Когда приходила с завода мама, она рассказывала нам новости, которые стекались на завод из разных концов города. Но нас с Зойкой все это не очень интересовало, и поэтому помню лишь обрывки разговоров о том, как немцы пытались сбросить на завод парашютный десант; как умирали люди от обстрелов, бомбежек и голода; как какой-то рабочий от голода и отчаяния решил вывесить белый флаг на куполе Исаакиевского собора. Она даже называла его фамилию, но я не помню. Он хотел, чтобы город сдали и тем самым спасли людей от голодной, лютой смерти. Но его не то поймали, не то подстрелили. Тоже не помню. А народ действительно умирал. На улицах было много убитых, замерзших и умерших от голода. Очень была сокращена выдача Хлеба. Я получала всего 125 грамм Хлеба. Люди пухли от голода и замерзали от морозов. У мамы очень распухло лицо и было похоже на восковое. Ходила она, тяжело шаркая ногами. Она их совсем не поднимала, а перетаскивала одну за другой. Я не представляю, как мама могла работать в таком состоянии…

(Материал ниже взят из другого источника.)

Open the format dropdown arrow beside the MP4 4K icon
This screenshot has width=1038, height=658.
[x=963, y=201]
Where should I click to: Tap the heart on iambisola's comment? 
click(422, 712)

А зима тогда выдалась очень холодная, и как справлялись с ней наши голодные, оскелетившиеся тела, теперь невозможно даже представить…
Мы
Мне трудно определить, что мы из себя представляем. Да и надо ли в этом разбираться. Все мы ходим дорогами судьбы. Можем ли мы сами их менять? Не знаю. Вот и хочется понять, что можно было изменить в нашей жизни, а что от нас не зависело. Где судьба, а где своя воля…

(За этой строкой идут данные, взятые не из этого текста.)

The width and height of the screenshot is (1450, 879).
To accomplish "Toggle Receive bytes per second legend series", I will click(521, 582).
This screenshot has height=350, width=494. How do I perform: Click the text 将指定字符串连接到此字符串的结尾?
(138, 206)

До войны помню родителей веселыми, красивыми и общительными. Мы часто ездили вместе в Детское село, Павловск, Гатчину… Дома всегда много читали и пели. Отец учил меня рисовать. Он хорошо рисовал. Когда я была совсем маленькой, постоянно бродила за мамой. Мама боялась за меня, когда я была на кухне, и, чтобы я туда не ходила, она в комнате стала привязывать к дверной ручке рыжую или черно-бурую лису. Я их очень боялась и уже не подходила к двери. Я даже не шла к маме на руки, если на ней была любая из лис.

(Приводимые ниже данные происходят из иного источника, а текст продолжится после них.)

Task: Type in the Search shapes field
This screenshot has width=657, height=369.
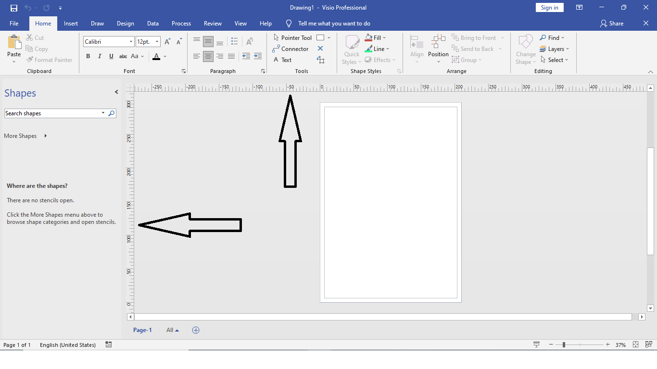Action: point(53,113)
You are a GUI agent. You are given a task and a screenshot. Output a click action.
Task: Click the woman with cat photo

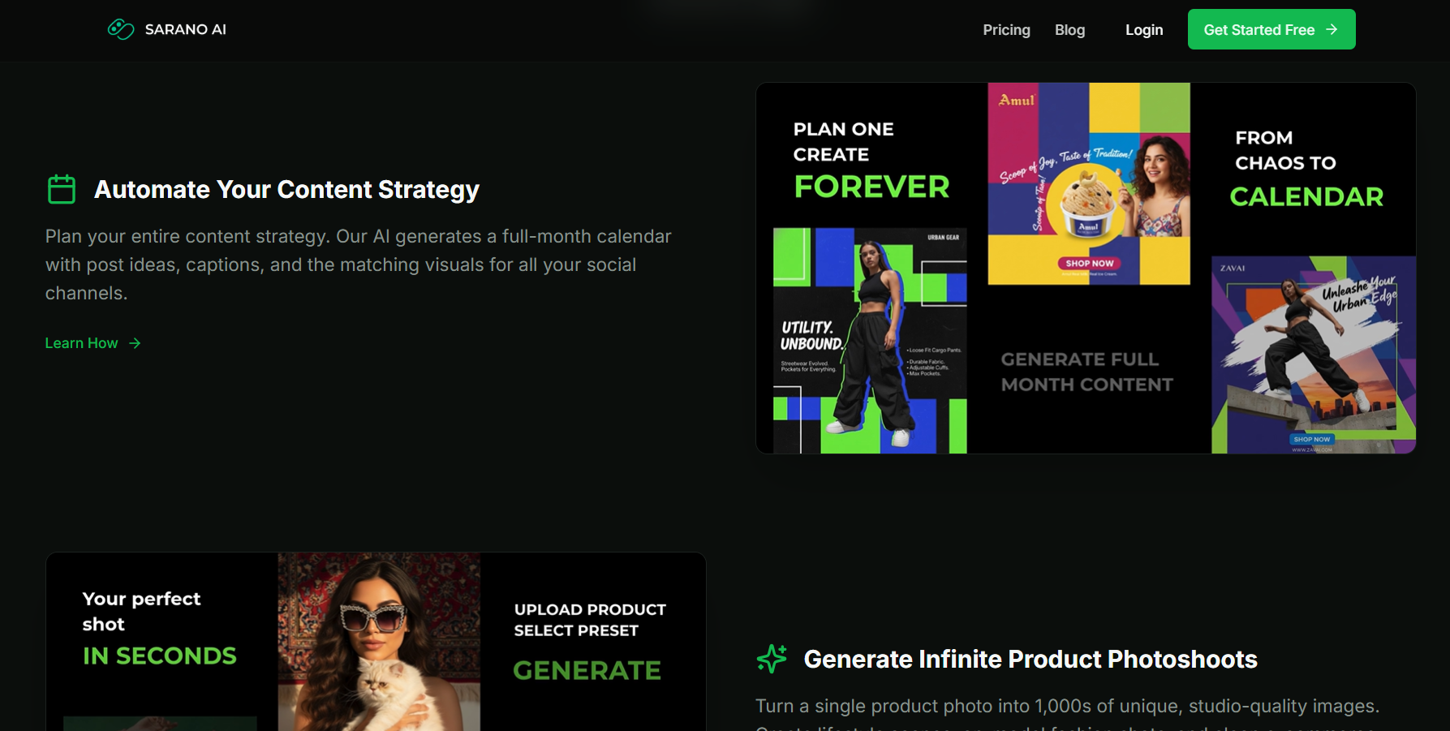pyautogui.click(x=378, y=641)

До войны у нас была большая медвежья шкура. Вечерами мы с братом на ней играли, уютно устроившись у ног родителей, и слушали, как они поют или читают. Шкуру мы привезли из Комсомольска-на-Амуре. Отец — специалист-высоковольтник, и его посылали туда работать. Мы были с ним. Родители оба энергетики… Удивительно, но я очень многое помню из той жизни. Помню бараки, в которых жили люди. Помню, как справляли коллективные праздники и как там однажды кто-то напоил меня бражкой вместо кваса, и мне было очень плохо. Помню, как мы с подружкой Инкой постоянно бегали в лагерь к арестантам, вернее, к ним в пекарню. Нас там любили и пекли для нас горячие булочки и поили квасом. Заключенные ловили для нас рыбешек-мальков. Мы приносили их домой и выливали из банок в глубокие тарелки. Но пока мы бегали по своим ребячьим делам, мамы их выплескивали. Слез было море. Мы снова бежали в лагерь и снова несли домой рыбок. Нас там всегда ждали. А нам очень нравилось, как там пахло горячим Хлебом.